- _Texto dado_:
=====

Este sabático nos ha permitido revisar viejos álbumes de fotografías que de otra forma permanecerían en el cuarto del memorioso san Alejo.
Pasando las páginas del álbum familiar descubrimos que nuestro rostro es un palimsesto de vivencias que se van acumulando unas sobre otras.
La fotografía nos regala la única inmortalidad posible. Cuando han pasado demasiados almanaques, toca apartar arrugas, pategallinas, códigos de barras, hasta llegar a la tierra prometida de los primeros días. ¿Y ese bichito era yo?, es una pregunta recurrente.
Las fotos antiguas son selfis al pasado. En mi caso, muchas de esas fotos viejas son en blanco y negro. En una de las jurásicas vistas estoy en el quicio de mi casa en Montebello, sonriéndole al viento, sin zapatos, luciendo calzones bombachos, hechos en máquina Singer por una festiva y bella mamá Geno que ha sacado a sus tres polluelos a tomar el sol.

=====

- _Sobre la tarea_: Continúa el texto sobre los viejos álbumes de fotografías a partir de su última oración.

- _Fragmentos del conjunto de datos_:
=====

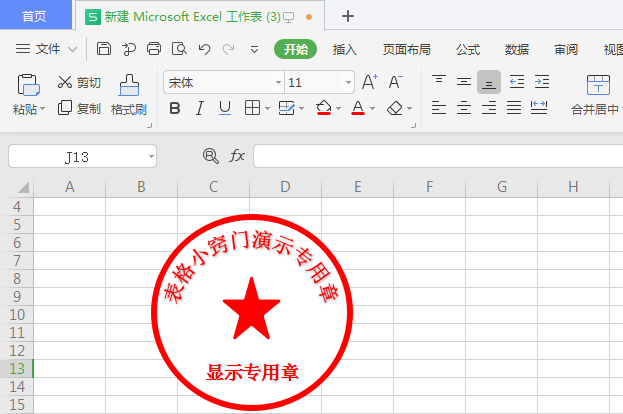Image resolution: width=623 pixels, height=414 pixels.
Task: Expand the font size dropdown showing 11
Action: click(348, 82)
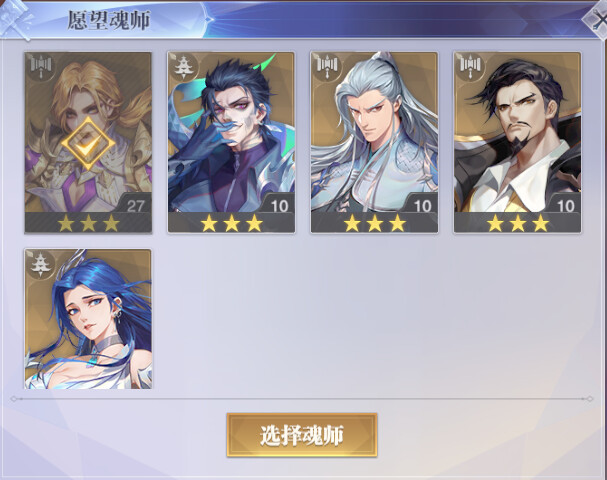Image resolution: width=607 pixels, height=480 pixels.
Task: Choose the silver-haired soul master card
Action: [374, 142]
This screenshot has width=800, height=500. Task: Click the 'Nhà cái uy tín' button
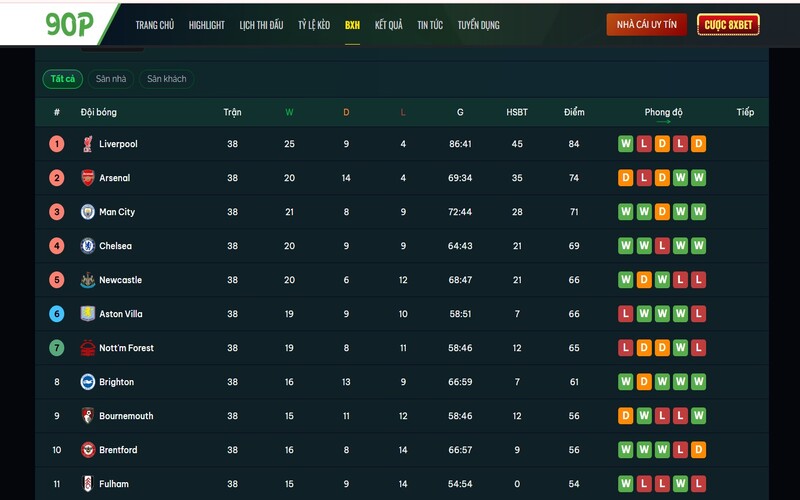coord(646,25)
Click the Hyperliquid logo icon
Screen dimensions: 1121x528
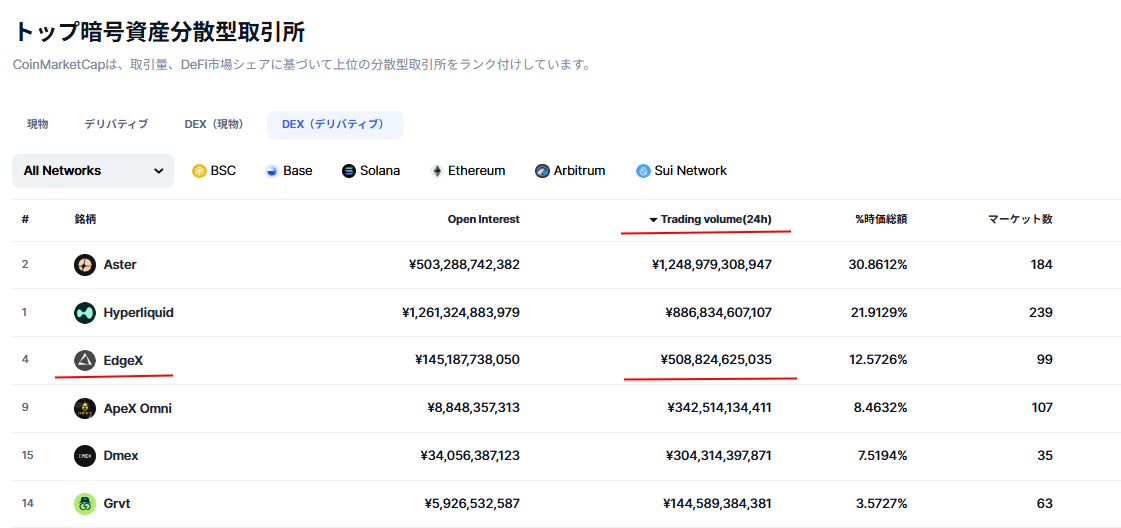coord(85,313)
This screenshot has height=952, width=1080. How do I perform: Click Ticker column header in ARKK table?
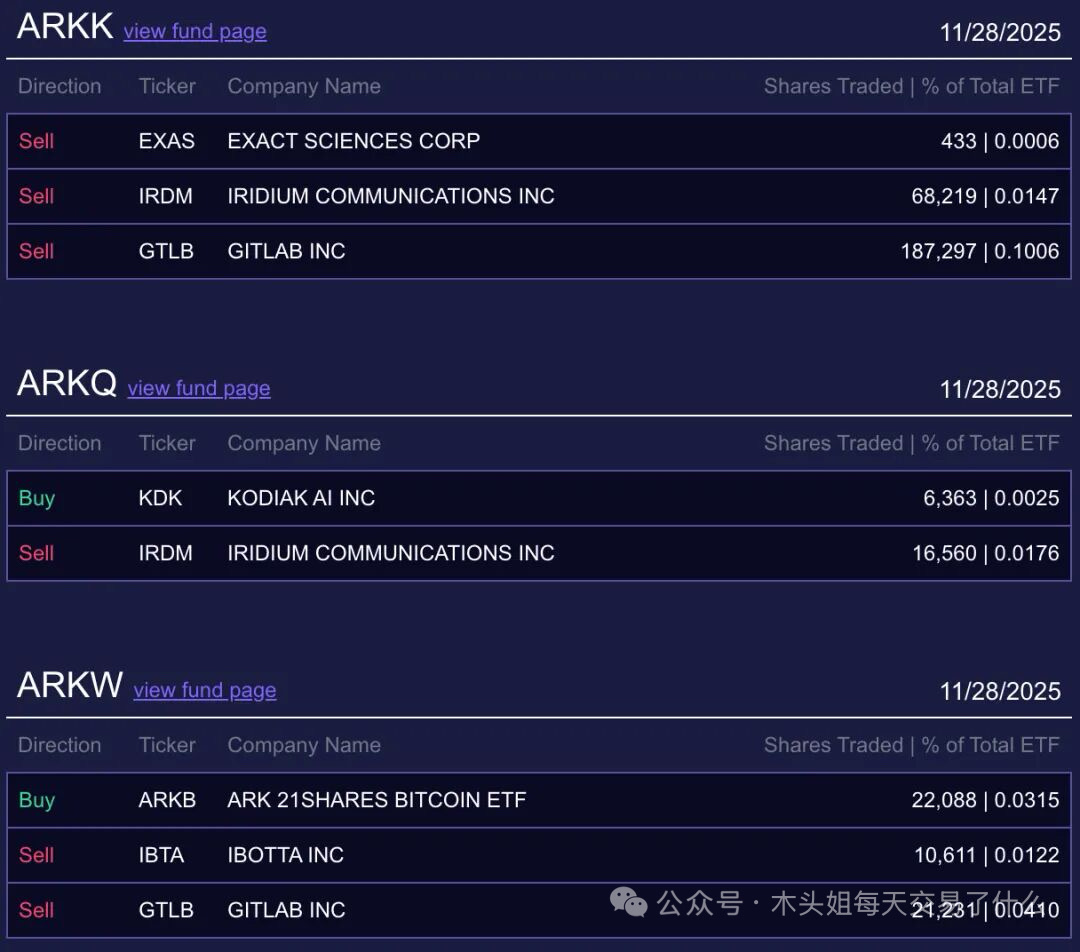pos(167,87)
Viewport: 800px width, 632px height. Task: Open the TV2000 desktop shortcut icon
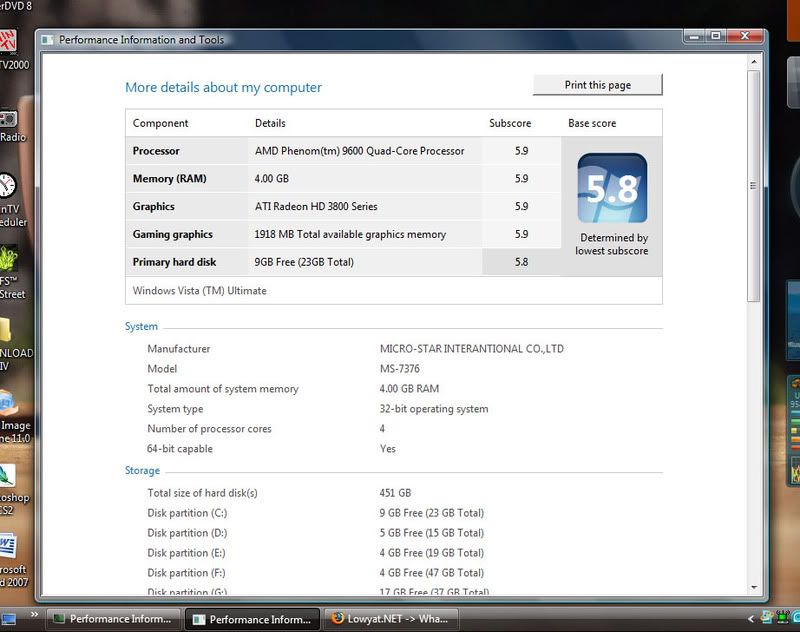click(x=9, y=43)
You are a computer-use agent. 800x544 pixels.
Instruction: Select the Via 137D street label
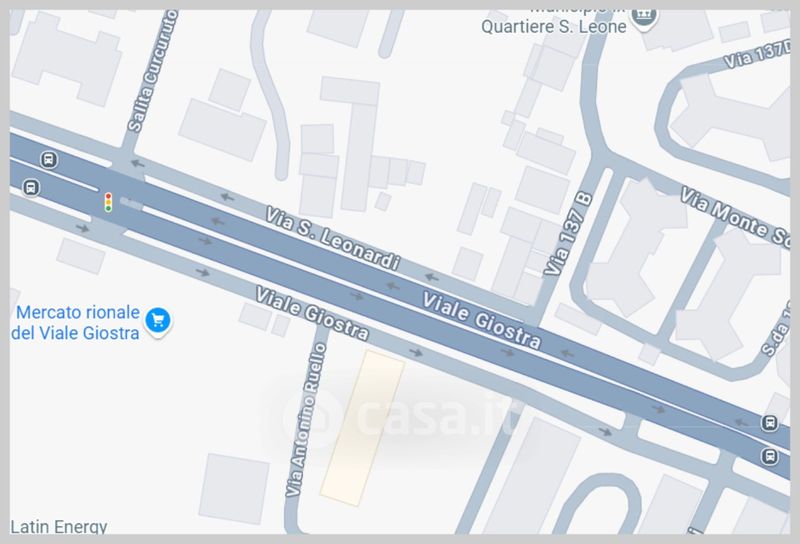(x=757, y=54)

=====

- _Respuesta al ejercicio_:
Mirando retratos me preguntó de dónde saqué el rostro de perplejo Subuso que luzco en la foto de la primera comunión tomada en Estudios Garcés.
En la foto con hábito de tierno seminarista agustino recoleto casi levito. No sé por qué la teología me quedó grande.
¿Para dónde iba tan rápido la tarde que un paparazi, biógrafo a sus espaldas, me eternizó en esa instantánea en plena avenida Junín? La gráfica sobrevivió a mil trasteos.
Gracias, azar, por el recuerdo en papel de un paseo de olla con mis bellas amigas de La América: las Echeverrys, las Sanines, las Arangos. Eran paseos monitoreados por la mirada tranquila pero severa de doña Blanca, frágil como una rosa. Nada de salidas o fiestas zanahorias sin adulto responsable monitoreando.
Ahí está la foto agüita o poncherazo tomada en el Parque de la Independencia, actual Jardín Botánico, uno de los sitios obligados para el turismo Sisbén dominical de los años cincuenta. Subsiste otro concurrido turismo proletario: el aterrizaje de aviones en el aeropuerto Olaya Herrera. “Tontódromo”, le dicen los aviadores.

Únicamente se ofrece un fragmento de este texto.